Normalmente este perverso acaba tropeçando em transgressões graves e, com isso, acaba causando uma interrupção total entre as raízes da sua alma e os mundos superiores. É a isso que a Torá se refere quando fala sobre o castigo de "Caret", que significa literalmente "corte", e se refere a um desligamento espiritual. E pelo fato de ter se desconectado do mundo espiritual, fortalece ainda mais o envolvimento com o mundo material.
 
A pessoa que anda por um caminho reto, conectado de forma forte e consistente com suas raízes espirituais, pelo fato de lá ser "o lugar da força e da alegria" (Divrei Haiamim 16:27), estará sempre imersa em alegrias, em especial nos momentos em que estiver servindo a D'us, através do estudo da Torá, da Tefilá ou do cumprimento das Mitzvót, como nos ensinou David HaMelech: "Os comandos de D'us são corretos e alegram o coração" (Tehilim 19:9).

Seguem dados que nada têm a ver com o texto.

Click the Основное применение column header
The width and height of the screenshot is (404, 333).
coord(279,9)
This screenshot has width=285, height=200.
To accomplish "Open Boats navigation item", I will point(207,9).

Já o contrário acontece com aqueles que se afundam no mar dos desejos materiais, pois desta maneira eles se desconectam das raízes espirituais. Estas pessoas nunca conseguirão saciar seus desejos, e estarão sempre imerso em tristeza e descontentamento, por não ter alcançado o que tanto buscavam e pela preocupação com as coisas que desejam alcançar no futuro.
 
A alegria é adquirida através da Emuná, pois é a Emuná que nos conecta com D'us. Quando a pessoa confia plenamente em D'us, não tem mais motivos para se preocupar com o futuro nem sofrer pelo passado. Portanto, aqueles que estão conectados com D'us vivem com serenidade, todos os dias de suas vidas, mesmo nos momentos em que surgem dificuldades.
 
O que deve fazer alguém que já caiu nas redes dos desejos e do Yetser Hará (má inclinação)? Nossos sábios já nos ensinaram a solução: "E disse D'us ao povo judeu: 'Eu criei o Yetser Hará, e Eu criei a Torá como um antídoto contra ele'". O estudo da Torá conserta as raízes que foram desconectadas, como está escrito: "Pois o Seu orvalho é um orvalho de luzes" (Yeshayahu 26:19). O Talmud (Ketubót 111b) aprende deste versículo que todo aquele que utiliza a luz da Torá, a luz da Torá o revive. Se mesmo depois da morte a luz da Torá tem força para reviver os mortos, muito mais reviver aqueles que ainda estão vivos. É apenas através da Torá que a pessoa reconstrói suas conexões espirituais e dá de volta à sua alma a verdadeira vitalidade.